Eine Jüdin, eine Amerikanerin und ein Star –Barbra Streisand

Aus unserer Reihe jüdische Sänger und Songwriter (Teil 1)

Die US-amerikanische Sängerin, Schauspielerin und Regisseurin Barbra Streisand
© WIKIPEDIA

Von Theodor Joseph

Man kann es drehen und wenden wie man will – es ist augenfällig, dass Juden einen prägenden Anteil am internationalen Musikgeschehen in allen möglichen Stilarten zuzuschreiben ist. Dass die populärsten Weihnachtslieder von jüdischen Komponisten stammen oder dass Leonard Cohen liturgische Texte zu Songs umarbeitete, das sind Beobachtungen, die der interessierten Öffentlichkeit nicht unbedingt bekannt sind.

Die Liste der jüdischen Künstler, die sich in der populären Musik hervorgetan und zugleich Musikgeschichte geschrieben haben, ist lang. Aus der Vielzahl jüdischer Interpreten, Songwriter in allen möglichen Sparten der populären Musik seien in ungeordneter Reihenfolge genannt: Randy Newman; Barry Manilow; Yves Montand; Georges Moustaki; Amy Winehouse („Am Ende des Tages, da bin ich ein jüdisches Mädchen“.); Marc Bolan (T. Rex); Cass Elliot (The Mamas and the Papas); Lou Reed; Pink (eigtl. Alecia Beth Moore); Bette Midler; Kiss (Paul Stanley, Gene Simmons), Peter Green (Fleetwood Mac), Lenny Kravitz, Manfred Mann, Sammy Davis Jr., Helen Shapiro, Mark Freuder Knopfler (Dire Straits), Sohn eines ungarisch-jüdischer Vaters, der wegen seiner jüdischen Herkunft und antifaschistischer Sympathien 1939 aus Ungarn flüchtete. Die Namenliste weiterer jüdischer Singer Songwriter ließe sich leicht fortsetzen.

 

Stephan Sulke, einer der wenigen deutschsprachigen jüdischen Nachkriegs-Popkünstler

Das deutsche Judentum hat nach dem Holocaust, was nach der Austreibung jüdischer Musiker nicht anders zu erwarten war, keine jüdischen Popkünstler von Rang hervorgebracht. Eine Ausnahme bildet der Schweizer Liedermacher Stephan Sulke, Sohn Berliner Juden, geboren 1943 in China im sogenannten Schanghaier Ghetto, weil seine Eltern vor den Nationalsozialisten geflüchtet waren.

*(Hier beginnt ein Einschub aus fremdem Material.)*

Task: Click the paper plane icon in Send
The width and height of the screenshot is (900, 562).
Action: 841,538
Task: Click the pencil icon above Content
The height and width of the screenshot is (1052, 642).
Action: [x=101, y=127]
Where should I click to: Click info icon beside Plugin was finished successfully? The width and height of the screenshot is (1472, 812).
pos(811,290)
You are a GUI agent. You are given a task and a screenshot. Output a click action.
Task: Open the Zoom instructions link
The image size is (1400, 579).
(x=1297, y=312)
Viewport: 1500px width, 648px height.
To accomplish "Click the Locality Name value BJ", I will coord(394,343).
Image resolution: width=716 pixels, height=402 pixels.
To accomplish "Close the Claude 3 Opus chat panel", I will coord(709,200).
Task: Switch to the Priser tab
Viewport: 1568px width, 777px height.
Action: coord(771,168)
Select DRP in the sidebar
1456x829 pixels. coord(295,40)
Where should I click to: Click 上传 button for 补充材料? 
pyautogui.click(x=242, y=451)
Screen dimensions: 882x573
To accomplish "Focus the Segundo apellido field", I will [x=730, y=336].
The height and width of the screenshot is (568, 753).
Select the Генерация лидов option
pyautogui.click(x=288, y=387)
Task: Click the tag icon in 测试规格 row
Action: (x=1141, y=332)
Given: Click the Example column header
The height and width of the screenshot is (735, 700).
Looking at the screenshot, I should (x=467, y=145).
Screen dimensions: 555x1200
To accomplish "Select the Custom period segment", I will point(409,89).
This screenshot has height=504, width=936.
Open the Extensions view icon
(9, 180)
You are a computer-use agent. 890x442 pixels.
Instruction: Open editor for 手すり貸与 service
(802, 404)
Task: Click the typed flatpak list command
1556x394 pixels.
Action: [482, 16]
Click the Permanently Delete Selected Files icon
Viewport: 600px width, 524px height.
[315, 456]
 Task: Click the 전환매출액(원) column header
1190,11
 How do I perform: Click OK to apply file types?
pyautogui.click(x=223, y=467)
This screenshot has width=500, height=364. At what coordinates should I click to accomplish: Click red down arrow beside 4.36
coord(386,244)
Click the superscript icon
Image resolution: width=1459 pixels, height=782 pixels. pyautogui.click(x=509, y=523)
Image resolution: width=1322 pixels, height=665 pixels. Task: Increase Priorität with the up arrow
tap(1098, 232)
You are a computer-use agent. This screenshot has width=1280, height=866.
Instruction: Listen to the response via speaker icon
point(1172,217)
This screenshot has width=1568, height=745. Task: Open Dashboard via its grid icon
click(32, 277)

Randy (Randall Stuart) Newman wurde 1943 in Los Angeles geboren. Er ist ein US-amerikanischer Sänger, Songwriter, Pianist und Komponist. Er ist mehrfacher Oscar- und Grammy-Preisträger. Ein Grund für den anfänglichen Misserfolg und dafür, dass meist andere Interpreten viel größere Erfolge mit Newman-Songs hatten als der Komponist selbst, dürfte in der näselnden Stimme des Songwriters zu suchen sein. Newman setzt sich in seinen Texten mitunter intensiv mit historischen Themen auseinander, so zum Beispiel in „In Germany Before the War“ (1977) oder in „The Great Nations of Europe“ (1999) mit der europäischen Expansion im 16. Jahrhundert, die auf geistreiche Weise auf gegenwärtige Tendenzen in der US-amerikanischen Außenpolitik bezogen wird. Nach 16 Oscar-Nominierungen bekam er 2002 endlich die begehrte Trophäe für seinen Song „If I Didn’t Have You“. 2011 erhielt er dann für den Song „We Belong Together“ seinen zweiten Oscar.